Tzvi proceeds to explain the Tosafos. Everything makes sense and fits together perfectly.
"I think you have it, Tzvi."
"Boruch Hashem! Thank you Hashem for giving us the p'shat (simple explanation) in this Tosafos!"
"Amen! May I ask you something Tzvi?"
"Go ahead Meir."
"Why did you close your eyes so tightly while you were thinking?"
"Hmmm. I never thought about it. I guess it helps me concentrate better."
"A short time ago, I heard a drasha from a prominent Rav in Yerushalayim. He spoke about the eyes and what they see."
"That sounds like an enlightening subject."
"Yes. The physical organs of the body have their spiritual counterparts. The eyes of flesh and blood see physical objects in this world. The 'spiritual eyes' see thoughts, ideas, and images from the brain's memory. When a person wants to turn his eyes inward to his thoughts and concentrate deeply, he closes his physical eyes to shut out any images that will distract him."

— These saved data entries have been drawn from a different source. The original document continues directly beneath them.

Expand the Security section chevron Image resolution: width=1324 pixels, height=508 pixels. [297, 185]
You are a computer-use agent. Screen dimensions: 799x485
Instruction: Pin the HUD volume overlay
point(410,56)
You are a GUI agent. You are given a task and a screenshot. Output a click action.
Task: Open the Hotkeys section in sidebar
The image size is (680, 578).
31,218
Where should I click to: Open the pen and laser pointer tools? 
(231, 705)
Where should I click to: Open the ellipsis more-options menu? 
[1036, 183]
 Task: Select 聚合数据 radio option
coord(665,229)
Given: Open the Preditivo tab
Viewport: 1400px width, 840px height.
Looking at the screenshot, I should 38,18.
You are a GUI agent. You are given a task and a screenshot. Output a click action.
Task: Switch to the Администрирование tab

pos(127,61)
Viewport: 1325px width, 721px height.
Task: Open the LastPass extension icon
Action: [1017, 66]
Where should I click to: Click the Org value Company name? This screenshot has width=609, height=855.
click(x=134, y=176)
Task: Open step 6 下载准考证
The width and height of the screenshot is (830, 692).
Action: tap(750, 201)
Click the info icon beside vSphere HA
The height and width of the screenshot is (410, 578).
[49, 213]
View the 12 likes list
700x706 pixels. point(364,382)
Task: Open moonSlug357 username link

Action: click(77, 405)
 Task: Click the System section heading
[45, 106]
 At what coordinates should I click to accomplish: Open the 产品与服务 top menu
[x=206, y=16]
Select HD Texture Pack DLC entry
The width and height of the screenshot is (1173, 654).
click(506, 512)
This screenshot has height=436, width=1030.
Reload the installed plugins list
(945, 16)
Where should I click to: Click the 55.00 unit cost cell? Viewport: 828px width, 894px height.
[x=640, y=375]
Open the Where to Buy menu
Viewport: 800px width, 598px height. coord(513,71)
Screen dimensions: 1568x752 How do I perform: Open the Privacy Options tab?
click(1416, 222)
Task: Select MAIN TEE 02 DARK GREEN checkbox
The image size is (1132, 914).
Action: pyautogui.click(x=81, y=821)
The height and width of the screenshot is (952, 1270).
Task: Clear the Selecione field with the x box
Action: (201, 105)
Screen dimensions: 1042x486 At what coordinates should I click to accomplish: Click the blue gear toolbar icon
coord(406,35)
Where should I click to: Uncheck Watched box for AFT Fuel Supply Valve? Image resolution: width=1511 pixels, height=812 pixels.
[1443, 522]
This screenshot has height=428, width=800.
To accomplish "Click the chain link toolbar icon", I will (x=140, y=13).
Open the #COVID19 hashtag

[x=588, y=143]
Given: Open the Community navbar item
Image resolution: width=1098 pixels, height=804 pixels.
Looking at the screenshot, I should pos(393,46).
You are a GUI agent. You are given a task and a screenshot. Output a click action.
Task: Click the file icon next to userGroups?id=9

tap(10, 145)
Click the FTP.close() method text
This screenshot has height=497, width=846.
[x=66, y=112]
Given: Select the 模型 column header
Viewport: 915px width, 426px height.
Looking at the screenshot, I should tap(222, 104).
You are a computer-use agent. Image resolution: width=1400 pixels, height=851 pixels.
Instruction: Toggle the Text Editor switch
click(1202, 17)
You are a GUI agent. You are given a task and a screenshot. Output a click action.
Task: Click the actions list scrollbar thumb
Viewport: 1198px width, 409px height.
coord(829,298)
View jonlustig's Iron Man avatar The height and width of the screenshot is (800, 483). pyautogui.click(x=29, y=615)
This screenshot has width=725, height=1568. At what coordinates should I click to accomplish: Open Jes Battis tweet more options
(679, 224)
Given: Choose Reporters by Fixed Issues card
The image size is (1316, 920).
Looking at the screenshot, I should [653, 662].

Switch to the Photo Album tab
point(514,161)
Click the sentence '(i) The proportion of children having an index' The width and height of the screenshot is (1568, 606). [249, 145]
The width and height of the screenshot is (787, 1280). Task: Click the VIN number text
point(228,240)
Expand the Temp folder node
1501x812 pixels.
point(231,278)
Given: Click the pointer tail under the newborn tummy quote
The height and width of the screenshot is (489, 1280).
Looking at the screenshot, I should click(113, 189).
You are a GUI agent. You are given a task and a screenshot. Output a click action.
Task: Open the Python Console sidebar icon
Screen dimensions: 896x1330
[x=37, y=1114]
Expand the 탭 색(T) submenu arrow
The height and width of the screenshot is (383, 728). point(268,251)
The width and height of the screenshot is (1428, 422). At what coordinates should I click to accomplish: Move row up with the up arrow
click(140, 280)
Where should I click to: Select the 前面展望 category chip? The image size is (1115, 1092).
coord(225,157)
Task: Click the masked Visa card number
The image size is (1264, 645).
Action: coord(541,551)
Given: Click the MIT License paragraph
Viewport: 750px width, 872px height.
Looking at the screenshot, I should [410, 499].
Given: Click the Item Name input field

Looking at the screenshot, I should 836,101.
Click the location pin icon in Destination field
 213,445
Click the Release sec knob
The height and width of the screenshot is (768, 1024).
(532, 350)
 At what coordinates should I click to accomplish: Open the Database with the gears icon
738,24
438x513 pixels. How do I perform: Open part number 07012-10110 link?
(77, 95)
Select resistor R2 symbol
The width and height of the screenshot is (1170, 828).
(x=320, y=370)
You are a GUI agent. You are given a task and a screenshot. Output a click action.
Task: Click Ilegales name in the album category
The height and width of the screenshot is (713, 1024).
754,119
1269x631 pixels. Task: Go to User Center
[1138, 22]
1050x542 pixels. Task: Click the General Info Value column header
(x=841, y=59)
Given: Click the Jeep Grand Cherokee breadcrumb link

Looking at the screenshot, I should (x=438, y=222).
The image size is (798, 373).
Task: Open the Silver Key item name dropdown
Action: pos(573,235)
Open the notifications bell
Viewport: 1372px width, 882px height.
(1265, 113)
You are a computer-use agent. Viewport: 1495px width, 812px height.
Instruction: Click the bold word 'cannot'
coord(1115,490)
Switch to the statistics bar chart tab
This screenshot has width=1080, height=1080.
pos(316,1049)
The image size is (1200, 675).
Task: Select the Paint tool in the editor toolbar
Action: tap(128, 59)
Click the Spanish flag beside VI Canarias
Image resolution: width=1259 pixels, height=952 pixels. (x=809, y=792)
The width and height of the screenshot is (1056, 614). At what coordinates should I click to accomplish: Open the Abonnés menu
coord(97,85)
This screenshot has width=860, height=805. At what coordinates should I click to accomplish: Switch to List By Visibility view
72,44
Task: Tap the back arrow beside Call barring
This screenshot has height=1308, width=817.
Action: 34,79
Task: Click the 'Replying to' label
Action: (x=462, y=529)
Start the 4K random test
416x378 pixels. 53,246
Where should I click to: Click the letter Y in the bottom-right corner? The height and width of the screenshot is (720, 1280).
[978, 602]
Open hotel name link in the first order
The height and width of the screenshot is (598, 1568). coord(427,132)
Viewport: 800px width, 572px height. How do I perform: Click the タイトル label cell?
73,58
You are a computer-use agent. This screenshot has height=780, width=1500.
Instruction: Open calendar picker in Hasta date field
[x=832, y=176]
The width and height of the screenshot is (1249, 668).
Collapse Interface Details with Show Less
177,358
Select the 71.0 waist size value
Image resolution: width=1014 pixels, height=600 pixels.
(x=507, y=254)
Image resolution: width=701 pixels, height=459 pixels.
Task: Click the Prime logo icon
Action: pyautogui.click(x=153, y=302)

"That is fascinating. We want to concentrate on a particular thought; therefore we must close out all other thoughts."
"He went on to explain how stray thought and images enter our minds thru our eyes. The eyes are more sophisticated than the world's top digital camera. They see everything in their field of vision. The brain, which has more memory than the biggest hard disk, stores every image that the eyes see. We try to control the particular thought or image that our brain focuses on at any given moment, however, this is not easy and takes much practice. One way to help our minds focus on the proper thoughts is to limit the intake of unnecessary, counterproductive, or forbidden images."
"Guarding your eyes!"
"Exactly, Tzvi. The source is a verse at the end of this week's parasha, 'And you must not go searching following your heart and your eyes, after which you stray' (Bamidbar 15:39). The verse refers to things that are forbidden to look at. However, the Rav broadened this concept considerably."
"Let me guess, Meir. He spoke about looking around too much in general."
"Exactly. Even when a person is in the Beis HaMedrash, his eyes can go astray. The Rav explained it quite comically. He looks up and down, left and right. He looks to see who comes in and who goes out. He looks at the clock, then he checks to see if the window is open or closed. He picks up a sefer that he is not learning, and looks at the title, table of contents, approbations, index, and introduction. He looks at everything there is to see, except the sefer which he should be learning."
"Oy vey. What a waste."
"Yes. The Rav then went on to counter the claims of those people who say that they do not have a good enough memory to learn all of Shas. He said that if a person were to write down all of the thoughts and images that are stored in his mind, they would fill up more pages than all of Shas, including Rashi and Tosafos!"
"Wow! That is quite a compelling statement, Meir. Controlling our eyes is very important. It helps our learning, which affects the spiritual quality of our whole lives."
"Exactly. My father had the zechus (merit) to sit directly behind an Odom Godol (prominent Talmid Chochom) in the Beis HaMedrash for many years. He told me that the Odom Godol's eyes were either in the sefer that he was learning, or on his chavrusa. He did not look anywhere else. That is one of the reasons that he became an Odom Godol. He only put pure Torah thoughts and images into his mind and soul. He shut out the waste."
"Amazing. You have really inspired me to watch my eyes, Meir. I want to learn and remember the entire Shas, Rishonim, Tur, Shulchan Auruch, Poskim, and Tanach with meforshim - Kol HaTorah Kulah (the entire Torah)!"
"Tzvi, with Hashem's help you will succeed!"
Kinderlach . . .
Keep your eyes focused on the right things! Do not look around! Look at the sefer that you are learning. Look at the person that you are talking or listening to. Look at the food that you are eating. If you are writing or doing something else with your hands, look at what you are doing. Do not look around aimlessly. Do not fill your mind with irrelevant, silly, or forbidden sights. Keep your memory card free of the "spiritual viruses" that can cause the whole system to crash, chas v'shalom (Heaven forbid)! Keep your mind and soul pure, running at high efficiency. "Lo sosuru!"